Aspiring Politicians Visit Capitol

YMCA Staff

Natalie Li, News Editor

Youth and Government delegations from all over California convened at the State Capitol to model California legislation. This final conference, sponsored by the YMCA, was held in Sacramento from February 14-17.

According to senior Justin Archangel, this final conference represents the “culmination of work from previous conventions.” Committee meetings were held in actual Senate and Assembly chambers such as the California courts and Capitol buildings in order to simulate different court processes such as trial court, appellate court, and judicial review.

At this conference, students write bills and debate them in committees. If passed, the bills are reviewed by the general Senate and Assembly. If passed by both, they are then sent to the Youth Governor, the highest elected position in Youth and Government. He or she can then choose to veto or pass the bill.

Although the conference officially commenced on the 14th, several students arrived on site a day earlier.  Senior Laura de Crescenzo and juniors Mikaela Moore and Meredith Stone were appointed committee chairs, people who preside over Senate or Assembly groups.
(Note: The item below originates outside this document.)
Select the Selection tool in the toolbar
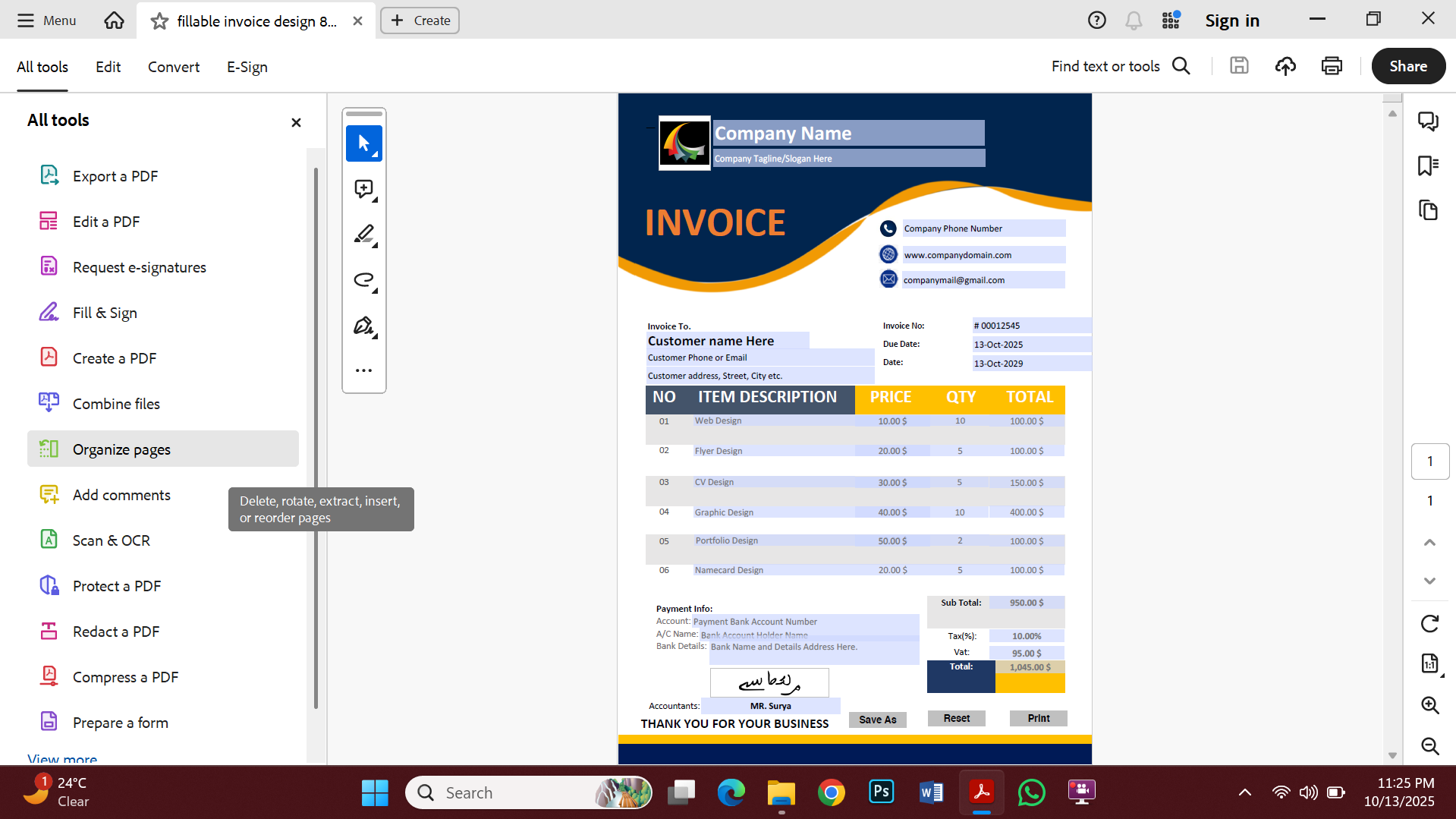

Senior Matthew Freeman was appointed by Youth Governor Spencer Perry to serve in the Governor’s Cabinet and senior Maddy Yzurdiaga was appointed to serve on judicial review.
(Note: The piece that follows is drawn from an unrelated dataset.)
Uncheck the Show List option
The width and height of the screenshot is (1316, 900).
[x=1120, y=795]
For the first time in several years, according to de Crescenzo, this year’s legislative body managed to override the Youth Governor’s veto and pass a bill on conducting biomedical testing on prisoners.

In the past, several bills passed by Youth and Government have made it through various processes and have been signed into law by Governor Jerry Brown. One of these includes the Click it or Ticket Bill passed by California legislation in 2005, requiring drivers and passengers to buckle up or face a fine.

Archangel cites this experience as “some of the best to be had at school.” He said, “Everyone is passionate, inspiring, and wants to make a difference. It teaches how the government works and you have an amazing time.” de Crescenzo said, “My favorite part is getting to be part of an environment where the expectation is to be hardworking, informed, and well-prepared rather than the exception. Being in an environment of people like that causes the level of ability to actually affect positive change to be heightened and it really challenges you.”